Proof of citizenship

On May 11, 2010, in News 2010, by Mark Norris

By Tom Humphrey,
May 11, 2010

NASHVILLE – The House joined the Senate Monday in unanimously approving legislation that will require more drunken driving convicts to have their vehicles equipped with an ignition interlock system.

The bill – HB2768 – states that any offender who has been cited for having a blood alcohol content of 0.15 or higher must have one of the devices installed on his or her vehicle. The interlock system prevents starting of the vehicle if the driver’s breath shows the presence of alcohol.

The measure, approved 96-0 in the House and 31-0 in the Senate, now goes to Gov. Phil Bredesen for his expected signature.

Under current law, judges have discretion to require the devices, but in practice they are rarely deployed, officials said. The bill will make Tennessee the 14th state to require first offenders to use the devices.

The sponsors, Republicans Rep. Tony Shipley of Kingsport and Sen. Mae Beavers of Mount Juliet, say the devices are effective in keeping drunken drivers off the road and will save lives.

“This bill will save lives and unlike any other state, this bill addresses the entire DUI phenomenon from arrest to treatment to release,” Shipley said.

Offenders will have to pay an increased fine to cover costs of installing the devices, with part of the money sent to a fund that will cover the cost of devices installed on vehicles of indigent defendants.

‘Crack tax’ redux

The Senate gave final approval Monday night on legislation that puts into place a new law taxing illegal narcotics and moonshine, replacing a so-called “crack tax” that was declared unconstitutional by the state Supreme Court last year.

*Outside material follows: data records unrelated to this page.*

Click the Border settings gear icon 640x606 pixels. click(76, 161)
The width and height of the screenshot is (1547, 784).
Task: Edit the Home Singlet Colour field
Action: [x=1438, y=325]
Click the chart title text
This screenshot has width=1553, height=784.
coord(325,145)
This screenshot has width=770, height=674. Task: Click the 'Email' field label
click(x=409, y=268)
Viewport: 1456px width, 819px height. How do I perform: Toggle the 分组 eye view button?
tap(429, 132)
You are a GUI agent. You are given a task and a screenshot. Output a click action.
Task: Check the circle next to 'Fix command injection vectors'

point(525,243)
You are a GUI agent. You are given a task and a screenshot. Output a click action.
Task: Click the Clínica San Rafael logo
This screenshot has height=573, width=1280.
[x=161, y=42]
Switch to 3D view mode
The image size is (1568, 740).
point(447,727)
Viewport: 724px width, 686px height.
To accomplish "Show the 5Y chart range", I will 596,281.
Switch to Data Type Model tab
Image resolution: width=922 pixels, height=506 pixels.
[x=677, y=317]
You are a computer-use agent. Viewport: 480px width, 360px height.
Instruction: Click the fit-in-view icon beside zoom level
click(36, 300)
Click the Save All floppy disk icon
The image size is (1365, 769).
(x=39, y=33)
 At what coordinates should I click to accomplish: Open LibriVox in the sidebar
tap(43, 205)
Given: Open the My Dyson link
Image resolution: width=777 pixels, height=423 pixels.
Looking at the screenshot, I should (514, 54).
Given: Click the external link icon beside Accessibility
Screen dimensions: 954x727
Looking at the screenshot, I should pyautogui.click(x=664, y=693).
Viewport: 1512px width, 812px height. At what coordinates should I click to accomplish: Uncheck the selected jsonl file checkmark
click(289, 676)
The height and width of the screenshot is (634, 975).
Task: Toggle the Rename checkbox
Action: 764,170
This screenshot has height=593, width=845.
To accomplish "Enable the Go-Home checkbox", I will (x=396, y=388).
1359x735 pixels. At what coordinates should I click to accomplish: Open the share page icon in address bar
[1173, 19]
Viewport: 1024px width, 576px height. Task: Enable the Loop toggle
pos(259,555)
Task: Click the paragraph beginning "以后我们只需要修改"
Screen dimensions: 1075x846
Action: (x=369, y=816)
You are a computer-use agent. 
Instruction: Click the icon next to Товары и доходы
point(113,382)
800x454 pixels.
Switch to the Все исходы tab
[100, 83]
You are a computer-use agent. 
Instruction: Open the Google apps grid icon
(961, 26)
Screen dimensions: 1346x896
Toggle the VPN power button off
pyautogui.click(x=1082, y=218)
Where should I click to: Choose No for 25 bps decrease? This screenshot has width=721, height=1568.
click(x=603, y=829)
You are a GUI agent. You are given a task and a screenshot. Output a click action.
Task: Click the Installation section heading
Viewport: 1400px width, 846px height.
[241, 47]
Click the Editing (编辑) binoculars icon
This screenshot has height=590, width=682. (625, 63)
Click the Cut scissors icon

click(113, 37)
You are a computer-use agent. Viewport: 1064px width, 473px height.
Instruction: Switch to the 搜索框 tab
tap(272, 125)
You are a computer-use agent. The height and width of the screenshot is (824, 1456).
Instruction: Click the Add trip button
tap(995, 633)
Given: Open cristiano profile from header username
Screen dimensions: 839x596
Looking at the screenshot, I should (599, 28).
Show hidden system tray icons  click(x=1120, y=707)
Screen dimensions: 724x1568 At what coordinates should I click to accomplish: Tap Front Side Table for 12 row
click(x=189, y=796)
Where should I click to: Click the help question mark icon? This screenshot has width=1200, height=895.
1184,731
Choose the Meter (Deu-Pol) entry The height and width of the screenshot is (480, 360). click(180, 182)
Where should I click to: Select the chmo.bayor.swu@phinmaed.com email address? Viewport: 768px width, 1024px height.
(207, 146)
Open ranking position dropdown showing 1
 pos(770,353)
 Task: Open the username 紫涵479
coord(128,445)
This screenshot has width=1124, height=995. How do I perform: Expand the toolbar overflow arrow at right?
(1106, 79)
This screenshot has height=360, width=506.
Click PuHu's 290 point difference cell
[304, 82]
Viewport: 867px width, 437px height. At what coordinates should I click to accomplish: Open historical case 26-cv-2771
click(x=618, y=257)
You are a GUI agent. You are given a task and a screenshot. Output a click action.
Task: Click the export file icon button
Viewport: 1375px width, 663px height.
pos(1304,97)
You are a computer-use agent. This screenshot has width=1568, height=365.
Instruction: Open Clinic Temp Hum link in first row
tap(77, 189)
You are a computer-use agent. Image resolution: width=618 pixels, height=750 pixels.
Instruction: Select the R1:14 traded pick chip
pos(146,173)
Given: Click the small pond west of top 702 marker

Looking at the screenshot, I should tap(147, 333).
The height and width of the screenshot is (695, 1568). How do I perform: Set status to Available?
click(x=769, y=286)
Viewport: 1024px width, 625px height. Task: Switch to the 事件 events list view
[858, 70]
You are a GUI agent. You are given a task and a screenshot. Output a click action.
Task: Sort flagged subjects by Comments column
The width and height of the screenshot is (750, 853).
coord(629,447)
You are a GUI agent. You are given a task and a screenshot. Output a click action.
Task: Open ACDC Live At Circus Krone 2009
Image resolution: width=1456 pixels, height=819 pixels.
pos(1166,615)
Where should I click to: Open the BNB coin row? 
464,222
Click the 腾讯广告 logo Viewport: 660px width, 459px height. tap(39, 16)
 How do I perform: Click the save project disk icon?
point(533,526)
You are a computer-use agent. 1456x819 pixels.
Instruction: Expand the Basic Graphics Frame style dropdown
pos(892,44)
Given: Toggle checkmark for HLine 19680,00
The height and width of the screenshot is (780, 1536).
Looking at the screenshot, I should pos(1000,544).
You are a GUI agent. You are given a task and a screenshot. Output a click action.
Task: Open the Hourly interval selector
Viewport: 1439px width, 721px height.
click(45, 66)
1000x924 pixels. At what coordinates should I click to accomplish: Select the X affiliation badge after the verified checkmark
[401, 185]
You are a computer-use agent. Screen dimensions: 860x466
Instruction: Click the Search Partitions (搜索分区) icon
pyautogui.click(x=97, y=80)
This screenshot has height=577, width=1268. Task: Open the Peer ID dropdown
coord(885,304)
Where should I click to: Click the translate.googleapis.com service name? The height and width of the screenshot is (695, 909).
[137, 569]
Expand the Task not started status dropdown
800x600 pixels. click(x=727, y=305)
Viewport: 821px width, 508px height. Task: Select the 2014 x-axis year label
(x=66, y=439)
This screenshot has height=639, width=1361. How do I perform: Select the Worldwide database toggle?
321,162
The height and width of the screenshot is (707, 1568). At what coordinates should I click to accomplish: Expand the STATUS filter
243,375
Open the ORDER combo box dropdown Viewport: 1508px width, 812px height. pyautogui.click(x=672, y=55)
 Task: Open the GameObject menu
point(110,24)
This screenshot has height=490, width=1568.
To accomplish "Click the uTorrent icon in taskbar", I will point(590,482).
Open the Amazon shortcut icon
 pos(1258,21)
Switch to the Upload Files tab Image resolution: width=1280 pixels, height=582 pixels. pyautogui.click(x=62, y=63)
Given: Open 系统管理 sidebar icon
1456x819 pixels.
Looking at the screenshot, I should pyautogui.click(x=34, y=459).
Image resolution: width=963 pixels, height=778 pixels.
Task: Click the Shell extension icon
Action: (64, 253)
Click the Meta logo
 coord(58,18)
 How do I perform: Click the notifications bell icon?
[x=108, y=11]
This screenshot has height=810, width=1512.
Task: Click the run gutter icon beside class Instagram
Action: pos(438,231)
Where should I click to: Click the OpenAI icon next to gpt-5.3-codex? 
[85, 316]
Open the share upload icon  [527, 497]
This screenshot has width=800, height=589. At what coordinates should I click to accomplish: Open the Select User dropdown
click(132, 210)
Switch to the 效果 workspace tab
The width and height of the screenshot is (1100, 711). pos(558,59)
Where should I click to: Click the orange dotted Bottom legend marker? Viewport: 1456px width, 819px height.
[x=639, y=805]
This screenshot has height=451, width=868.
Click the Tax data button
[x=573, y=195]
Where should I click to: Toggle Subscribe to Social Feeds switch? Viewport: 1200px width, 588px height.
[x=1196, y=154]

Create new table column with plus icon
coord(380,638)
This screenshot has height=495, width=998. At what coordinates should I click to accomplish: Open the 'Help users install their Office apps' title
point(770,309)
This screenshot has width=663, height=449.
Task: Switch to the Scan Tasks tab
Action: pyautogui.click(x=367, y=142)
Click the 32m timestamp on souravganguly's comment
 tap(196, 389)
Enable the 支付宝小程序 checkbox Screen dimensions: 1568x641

The legislation, sponsored by Sen. Randy McNally, R-Oak Ridge, passed the Senate 32-0. HB3164 has already been approved by the House and now goes to Gov. Phil Bredesen for his expected signature.

Ticket quotas

The Senate approved 31-0 and sent to the governor Monday legislation to prohibit law enforcement agencies from setting quotas for the number of traffic tickets that must be issued by officers.

The bill – HB2952 – was sponsored by Sen. Tim Burchett and Rep. Harry Brooks, both Knoxville Republicans.

Proof of citizenship

The Senate voted Monday to allow election officials to require “satisfactory proof of citizenship” from people registering to vote if they deem it appropriate, a move opponents said could lead to racial profiling.

Current law already requires voters be citizens, but those pushing the measure – HB270 – said it is poorly enforced.

“What you have right now is, in a phrase, don’t ask, don’t tell,” said Senate Majority Leader Mark Norris, R-Collierville, contending that election officials are “afraid to ask” and the “applicant doesn’t tell.”

“If you don’t vote to give election officials this quantum of guidance, what you are saying by extension is that you don’t care whether they’re citizens or not.”

The bill has already passed the House 92-1, but in a different version. The House version required voters using mail-in registration forms to sign a statement declaring citizenship and that they understand the penalty for lying is a felony, punishable by up to 12 years in prison and a $5,000 fine.

As amended by the Senate, the bill says that election officials “may” require a voter to furnish proof of citizenship. Democratic critics said that provides such broad discretion that it could be used to deter or prevent voters from registering on the basis of race or even politics. The bill would apply only to future registrations; voters already registered would not be impacted.

The final Senate vote was 20-12 with all no votes coming from Democrats. The measure was debated for hours over two days. The bill now returns to the House for a decision on whether to go along with the Senate amendments.

Senate Democratic Leader Jim Kyle noted that voter registration drives are sometimes organized by candidates or political parties. He said the bill would allow a registrar to demand citizenship proof from voters signed up by one candidate, not from another.